Decision Report 201806499

  • Case ref:
    201806499
  • Date:
    September 2019
  • Body:
    Tayside NHS Board
  • Sector:
    Health
  • Outcome:
    Some upheld, recommendations
  • Subject:
    clinical treatment / diagnosis

Summary

Mr C complained about the actions of the prison health care service. Following a medication spot check, Mr C was found to be short of antidepressant tablets, and as a result his medications were stopped with immediate effect. Mr C explained that his medication count was short as his medication safe was broken into recently and everything was taken. In response to his complaint, the board explained they would not reinstate Mr C's medication. They also stated they had made enquiries with the Scottish Prison Service (SPS) and were informed that Mr C had not reported his safe being broken into.

Mr C complained to us about his medication being stopped and about the enquiries the board made into whether or not he had reported his safe being broken into.

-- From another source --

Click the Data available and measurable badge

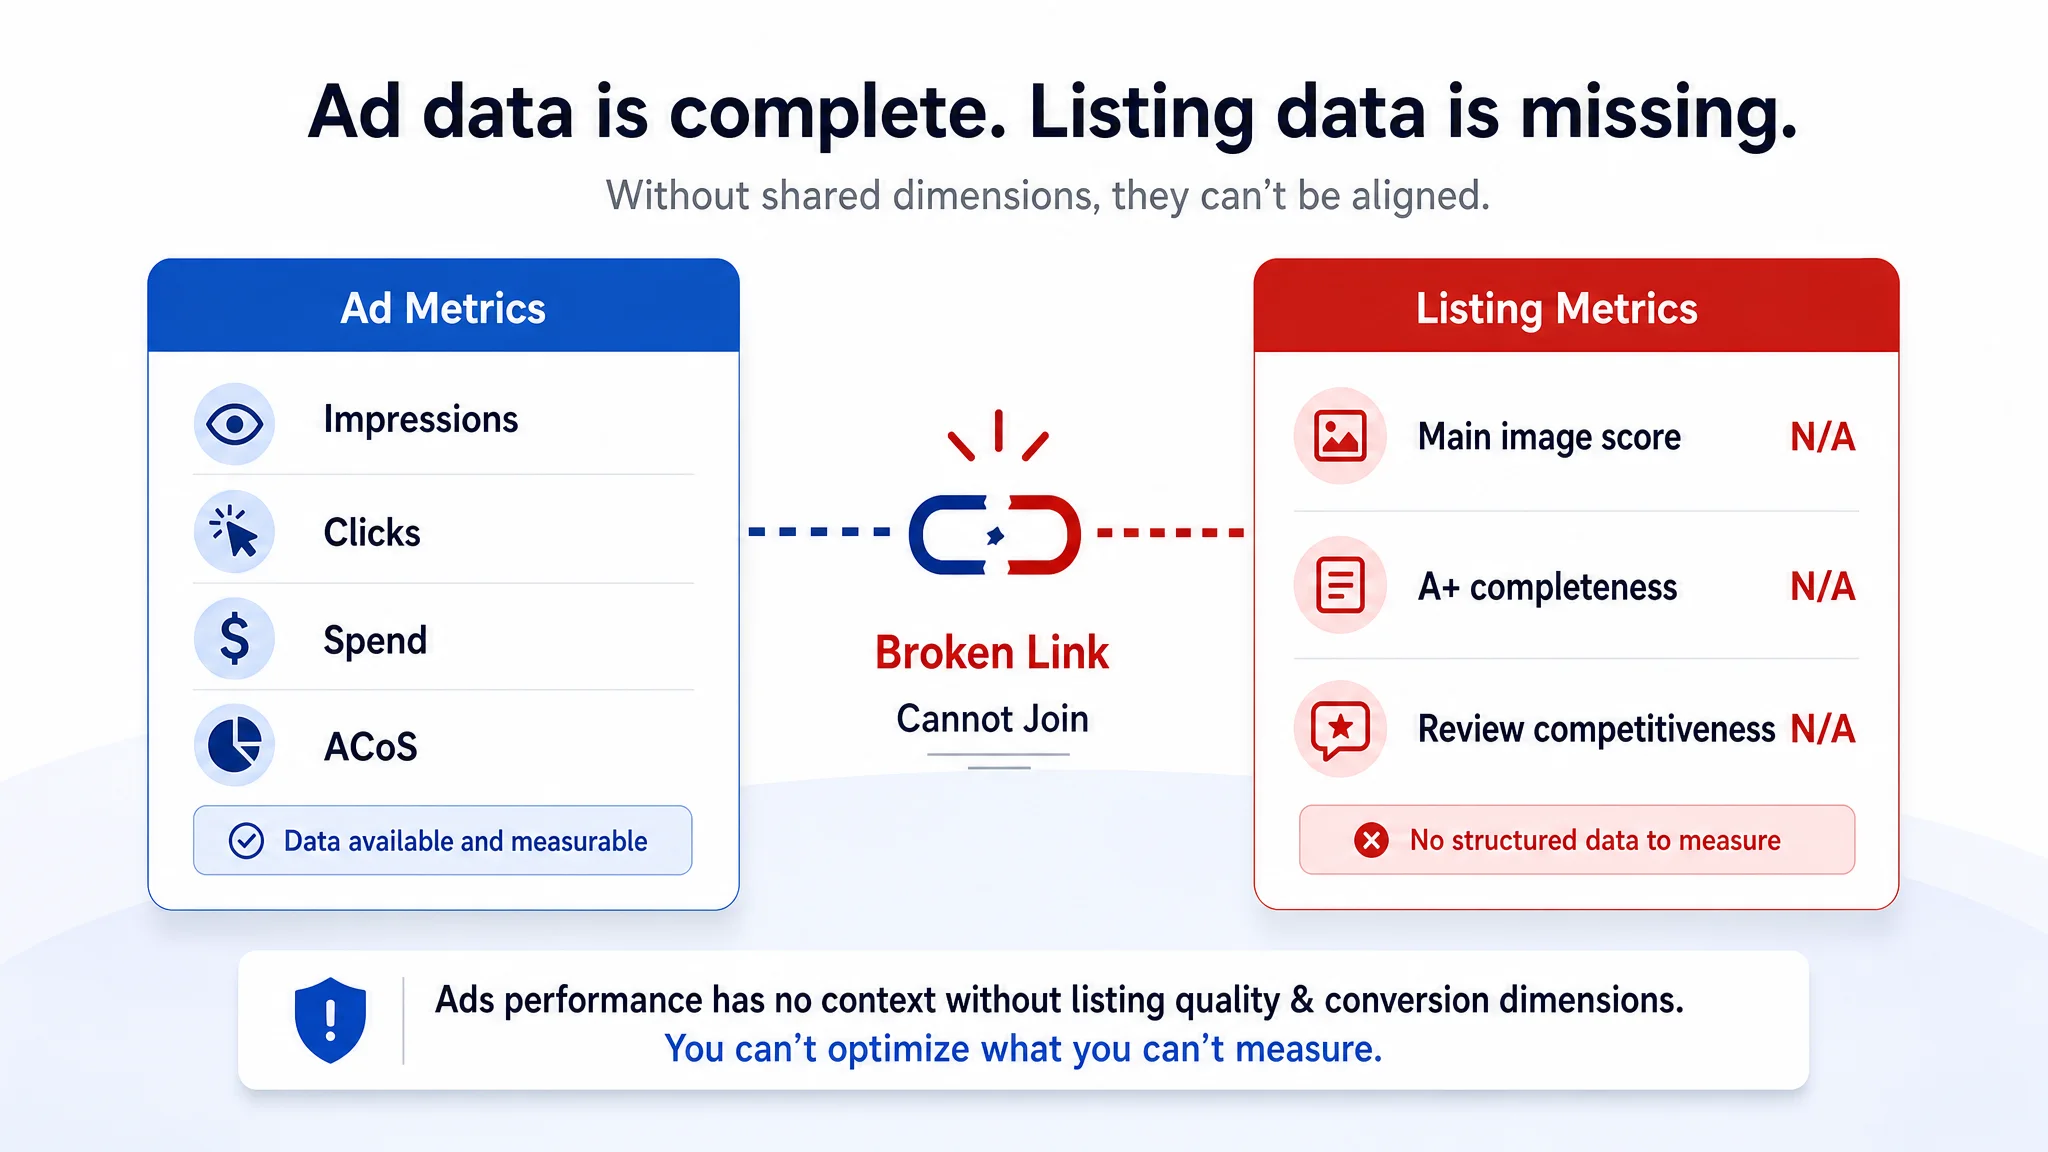tap(442, 840)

In respect of the complaint about Mr C's medication being stopped, we took independent advice from an GP adviser. We noted that, ideally, a GP would not withdraw anti-depressant medication suddenly. However, we found that this may not be the case if there is poor compliance with the requirements of the medication. We also highlighted guidance about prescribing medication in a prison setting and noted that Mr C had signed a medical agreement treatment form that acknowledged his medication may be stopped if not appropriately managed. After reviewing Mr C's medical records, we noted that an early entry had suggested potential drug misuse. Based on the review of the information available, we concluded that healthcare staff's decision to stop Mr C's medication was appropriate and their actions reasonable. Therefore, we did not uphold this complaint.

In respect of the second complaint, the board acknowledged that they had not appropriately described their enquiries in their responses to Mr C. The board had spoken with SPS staff and stated that SPS had confirmed Mr C had not reported his safe being broken into. However, Mr C had, in fact, reported his safe as being broken into to SPS staff. The board accepted this error had caused Mr C further concern and apologised for this. We considered this likely to be a case of miscommunication rather than any attempt by the board or SPS staff to mislead. However, although we considered the enquiries made by the board to be in good faith, we concluded that they could have been clearer and taken into account the content of Mr C's complaint more closely. Furthermore, the outcome of the enquiries could have been relayed to Mr C more accurately. On this basis, we upheld this aspect of Mr C's complaint.

Recommendations

What we asked the organisation to do in this case:

  • Apologise to Mr C for failing to make reasonable enquiries to the SPS about what happened to his medication and whether his safe had been broken into. The apology should meet the standards set out in the SPSO guidelines on apology available at www.spso.org.uk/leaflets-and-guidance.

We have asked the organisation to provide us with evidence that they have implemented the recommendations we have made on this case by the deadline we set.